Returning to work after an extended period of absence can be a difficult transition, and the events of the last year have shown that this is something which should be considered by everyone. It has now been a year since the onset of the pandemic, and though the effects of 2020 are likely to still be felt for a long-time hereafter, there is reason to be optimistic for recovery in the coming weeks. The production of COVID-19 vaccinations and the national lockdown have seen a reduction in infection rates which has allowed society to consider returning to some semblance of normality. This is also the case for many people in the insurance profession.

People can take an extended career break for a variety of reasons including parental leave, illness, to recover from an accident, or to further their own education and training, but they can also face barriers when it comes time to return to full-time work, which are detrimental to not only their own wellbeing and sense of accomplishment, but to their organisation, too. This can be due to a failing in the organisation to provide the tools and confidence necessary to jump back in, leading to a significant gap in the workforce, with consequences to organisational performance, and, ultimately, customer satisfaction.

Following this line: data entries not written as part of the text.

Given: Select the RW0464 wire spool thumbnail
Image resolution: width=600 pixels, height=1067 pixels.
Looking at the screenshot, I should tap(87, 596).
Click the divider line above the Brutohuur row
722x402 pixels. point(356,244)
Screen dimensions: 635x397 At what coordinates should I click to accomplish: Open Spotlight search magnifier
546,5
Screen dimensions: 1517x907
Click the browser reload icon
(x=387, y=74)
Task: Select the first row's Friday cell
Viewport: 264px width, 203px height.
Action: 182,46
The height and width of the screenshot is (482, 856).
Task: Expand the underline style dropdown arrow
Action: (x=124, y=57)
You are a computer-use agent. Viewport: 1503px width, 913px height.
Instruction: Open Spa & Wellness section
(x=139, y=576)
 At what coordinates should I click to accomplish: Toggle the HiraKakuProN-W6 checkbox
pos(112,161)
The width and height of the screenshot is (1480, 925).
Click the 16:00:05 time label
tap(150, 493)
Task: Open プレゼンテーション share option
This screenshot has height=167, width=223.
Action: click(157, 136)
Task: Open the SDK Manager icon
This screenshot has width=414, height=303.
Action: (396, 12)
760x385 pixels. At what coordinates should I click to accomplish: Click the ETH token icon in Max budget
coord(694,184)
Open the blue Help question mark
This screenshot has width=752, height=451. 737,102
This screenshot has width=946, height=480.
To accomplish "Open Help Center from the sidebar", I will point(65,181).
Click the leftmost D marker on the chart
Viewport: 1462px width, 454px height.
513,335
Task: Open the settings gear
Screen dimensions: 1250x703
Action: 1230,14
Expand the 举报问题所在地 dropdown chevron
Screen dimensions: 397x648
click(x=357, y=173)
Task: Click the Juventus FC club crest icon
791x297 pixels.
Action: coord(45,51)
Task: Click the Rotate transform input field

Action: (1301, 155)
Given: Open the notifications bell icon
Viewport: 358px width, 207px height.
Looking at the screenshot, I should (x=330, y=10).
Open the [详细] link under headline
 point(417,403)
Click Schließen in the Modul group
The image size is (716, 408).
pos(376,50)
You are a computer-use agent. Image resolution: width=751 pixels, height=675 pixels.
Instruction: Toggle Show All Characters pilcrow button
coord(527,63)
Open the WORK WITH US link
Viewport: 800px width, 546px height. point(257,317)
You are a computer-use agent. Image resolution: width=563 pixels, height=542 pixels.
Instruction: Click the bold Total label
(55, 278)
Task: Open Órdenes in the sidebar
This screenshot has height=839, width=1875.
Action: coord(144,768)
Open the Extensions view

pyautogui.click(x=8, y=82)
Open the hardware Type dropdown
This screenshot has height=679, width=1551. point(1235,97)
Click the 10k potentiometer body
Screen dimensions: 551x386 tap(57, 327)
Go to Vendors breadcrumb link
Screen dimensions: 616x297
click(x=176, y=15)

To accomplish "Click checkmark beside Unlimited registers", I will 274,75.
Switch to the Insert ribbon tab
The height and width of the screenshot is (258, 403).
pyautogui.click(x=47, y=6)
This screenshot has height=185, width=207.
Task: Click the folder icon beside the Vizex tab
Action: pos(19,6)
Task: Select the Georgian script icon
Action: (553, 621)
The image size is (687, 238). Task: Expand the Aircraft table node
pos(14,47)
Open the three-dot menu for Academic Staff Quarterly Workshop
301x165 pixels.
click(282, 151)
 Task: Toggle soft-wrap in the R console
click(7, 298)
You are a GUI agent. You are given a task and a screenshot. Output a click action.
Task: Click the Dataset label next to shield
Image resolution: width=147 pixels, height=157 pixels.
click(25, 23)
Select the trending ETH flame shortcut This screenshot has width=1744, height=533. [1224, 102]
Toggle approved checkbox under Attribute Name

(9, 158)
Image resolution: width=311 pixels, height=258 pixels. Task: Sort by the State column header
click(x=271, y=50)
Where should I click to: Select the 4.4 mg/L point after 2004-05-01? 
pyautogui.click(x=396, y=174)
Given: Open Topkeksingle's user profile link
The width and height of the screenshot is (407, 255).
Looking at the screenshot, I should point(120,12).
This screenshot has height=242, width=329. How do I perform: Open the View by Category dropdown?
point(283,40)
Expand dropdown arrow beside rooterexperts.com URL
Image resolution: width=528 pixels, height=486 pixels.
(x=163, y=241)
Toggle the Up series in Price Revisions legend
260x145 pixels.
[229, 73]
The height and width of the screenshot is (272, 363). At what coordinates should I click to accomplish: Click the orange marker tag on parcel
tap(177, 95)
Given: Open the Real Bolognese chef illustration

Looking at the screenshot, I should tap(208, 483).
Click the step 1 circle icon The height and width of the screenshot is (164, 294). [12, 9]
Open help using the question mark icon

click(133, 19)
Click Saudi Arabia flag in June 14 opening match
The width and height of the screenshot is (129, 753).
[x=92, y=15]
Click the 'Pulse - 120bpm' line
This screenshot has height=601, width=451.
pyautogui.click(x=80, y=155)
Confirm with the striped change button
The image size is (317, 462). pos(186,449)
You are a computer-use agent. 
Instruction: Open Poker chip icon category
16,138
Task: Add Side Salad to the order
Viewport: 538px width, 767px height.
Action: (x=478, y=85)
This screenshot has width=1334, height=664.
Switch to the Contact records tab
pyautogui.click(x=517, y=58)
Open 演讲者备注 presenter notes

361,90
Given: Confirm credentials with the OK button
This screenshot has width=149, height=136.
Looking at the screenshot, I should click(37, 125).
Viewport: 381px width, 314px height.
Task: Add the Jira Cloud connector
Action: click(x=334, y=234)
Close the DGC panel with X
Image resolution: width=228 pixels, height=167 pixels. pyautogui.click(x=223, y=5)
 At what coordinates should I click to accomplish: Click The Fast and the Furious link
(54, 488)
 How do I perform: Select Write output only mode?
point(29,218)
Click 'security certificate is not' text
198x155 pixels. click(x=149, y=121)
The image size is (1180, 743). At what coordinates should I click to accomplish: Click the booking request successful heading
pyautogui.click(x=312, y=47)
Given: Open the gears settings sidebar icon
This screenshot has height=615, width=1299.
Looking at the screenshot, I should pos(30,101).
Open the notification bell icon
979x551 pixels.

While this can affect everyone regardless of their circumstances, it is also true that certain social demographics are disproportionately impacted by this form of exclusion, most notably women. This can be best evidenced through how the ratio of the sexes changes as you look higher up the career ladder. It is here that we can see that more women than men actually enter the insurance profession, but when looking at insurance businesses at the executive level, women make up less than a quarter of professionals. This represents a condensing in the diversity and inclusion of the profession which has many consequences for the performance of insurance firms, as well as the quality of service received by customers. But, more broadly, this constitutes an exodus of highly skilled people who may otherwise bring much value to the profession.

Finding people who trained and worked in insurance, left, but are now ready to return, is a huge untapped opportunity for sourcing talent. In order to access these skilled people, insurance firms need to make the effort to facilitate an easy transition back into the workplace. If, after a break, a skilled employee is hoping to return to the same organisation then that organisation has already overcome a significant hurdle towards key talent retention, and this must be recognised by leadership as a very good sign. The next hurdle is recognising the value in their time spent away and learning how it contributed to the development of the employee, both professionally and personally, and how it may change their working arrangements.

Ultimately, it is the company’s responsibility to welcome the returner, update them on what has changed during their absence, and make the space for them in the team structure so that they can contribute their skill and experience. New arrangements can include things such as flexible working, to allow for an adjustment of life circumstances, creating avenues for support for those who have suffered loss or other significant changes, and simply ensuring that the line manager support is effective. If this isn’t done, then it is only the organisation which misses out, because talented people will always find new opportunities.